In 2014 the Supreme Court of Canada issued a stunning decision with profound impacts on the future development of our country. For more than a century, Aboriginal title had been limited to the immediate environs around Indigenous settlements. The court ruling vastly expanded it to “tracts of land that were regularly used for hunting, fishing or otherwise exploiting resources…at the time of assertion of European sovereignty.” In the case of British Columbia, which was not covered by treaties, these “tracts” encompassed nearly the entire province.
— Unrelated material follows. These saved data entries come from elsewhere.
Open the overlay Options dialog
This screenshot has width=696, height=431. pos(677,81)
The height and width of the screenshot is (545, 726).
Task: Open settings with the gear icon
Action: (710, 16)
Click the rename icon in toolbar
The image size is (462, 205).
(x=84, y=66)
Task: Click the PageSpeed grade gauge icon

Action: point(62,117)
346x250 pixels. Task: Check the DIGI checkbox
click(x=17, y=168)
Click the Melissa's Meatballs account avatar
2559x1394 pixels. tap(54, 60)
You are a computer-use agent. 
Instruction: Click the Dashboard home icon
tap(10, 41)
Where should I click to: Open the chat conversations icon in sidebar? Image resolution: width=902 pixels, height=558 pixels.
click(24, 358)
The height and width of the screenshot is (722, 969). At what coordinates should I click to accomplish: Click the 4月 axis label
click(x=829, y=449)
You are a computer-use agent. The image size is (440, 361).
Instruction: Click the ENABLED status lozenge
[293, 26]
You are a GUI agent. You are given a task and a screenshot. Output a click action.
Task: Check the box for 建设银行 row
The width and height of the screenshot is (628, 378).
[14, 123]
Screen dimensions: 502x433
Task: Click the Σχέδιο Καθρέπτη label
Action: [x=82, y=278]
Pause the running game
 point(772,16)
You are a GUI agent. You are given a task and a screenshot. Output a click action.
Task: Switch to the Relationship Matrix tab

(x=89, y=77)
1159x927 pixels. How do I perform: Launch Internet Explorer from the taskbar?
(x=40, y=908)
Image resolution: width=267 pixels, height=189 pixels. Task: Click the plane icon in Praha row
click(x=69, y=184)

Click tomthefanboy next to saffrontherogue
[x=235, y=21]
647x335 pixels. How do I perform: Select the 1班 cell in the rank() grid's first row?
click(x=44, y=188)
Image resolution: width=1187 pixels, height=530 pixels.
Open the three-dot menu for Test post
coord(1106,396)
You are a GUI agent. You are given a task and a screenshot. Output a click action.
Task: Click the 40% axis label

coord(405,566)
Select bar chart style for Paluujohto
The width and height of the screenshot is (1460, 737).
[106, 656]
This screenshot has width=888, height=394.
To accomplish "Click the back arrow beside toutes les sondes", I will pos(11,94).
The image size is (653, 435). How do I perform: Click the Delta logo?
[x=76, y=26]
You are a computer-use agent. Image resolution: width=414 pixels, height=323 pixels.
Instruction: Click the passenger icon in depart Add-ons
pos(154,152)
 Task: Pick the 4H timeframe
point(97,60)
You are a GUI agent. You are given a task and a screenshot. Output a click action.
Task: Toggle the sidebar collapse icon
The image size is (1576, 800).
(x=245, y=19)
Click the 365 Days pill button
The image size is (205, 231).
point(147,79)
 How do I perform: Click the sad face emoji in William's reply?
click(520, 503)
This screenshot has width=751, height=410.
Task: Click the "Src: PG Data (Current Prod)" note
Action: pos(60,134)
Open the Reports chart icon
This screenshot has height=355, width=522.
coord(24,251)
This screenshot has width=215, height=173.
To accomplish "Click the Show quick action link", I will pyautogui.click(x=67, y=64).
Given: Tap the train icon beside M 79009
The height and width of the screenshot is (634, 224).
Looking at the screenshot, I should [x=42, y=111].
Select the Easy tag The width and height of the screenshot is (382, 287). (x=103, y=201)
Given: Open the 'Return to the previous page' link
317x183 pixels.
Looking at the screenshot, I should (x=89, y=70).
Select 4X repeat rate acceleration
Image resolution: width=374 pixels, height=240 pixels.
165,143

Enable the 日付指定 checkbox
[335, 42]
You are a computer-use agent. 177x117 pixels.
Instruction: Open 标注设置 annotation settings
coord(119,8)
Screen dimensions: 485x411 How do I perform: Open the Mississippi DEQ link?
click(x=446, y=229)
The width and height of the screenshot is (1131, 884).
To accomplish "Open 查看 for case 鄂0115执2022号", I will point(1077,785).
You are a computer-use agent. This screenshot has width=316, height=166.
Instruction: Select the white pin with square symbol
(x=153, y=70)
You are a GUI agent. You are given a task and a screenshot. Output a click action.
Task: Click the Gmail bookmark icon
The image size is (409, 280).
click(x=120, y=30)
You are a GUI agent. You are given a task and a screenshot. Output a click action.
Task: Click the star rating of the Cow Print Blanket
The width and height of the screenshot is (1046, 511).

The court then defined the rights conveyed: “Aboriginal title means that governments and others seeking to use the land must obtain the consent of the Aboriginal title holders.” The lone exception was when, “After consulting and attempting to accommodate, proceeding without consent is backed by a compelling and substantial objective.” Having established this seemingly helpful (yet undefined) exception, the court then added words that guaranteed endless litigation: “The level of consultation and accommodation required varies with the strength of the Aboriginal group’s claim to the land.” But how could either of those two subjective and inevitably contentious concepts – the strength of the claim, and the appropriateness of the resulting consultation – possibly be decided outside the courts?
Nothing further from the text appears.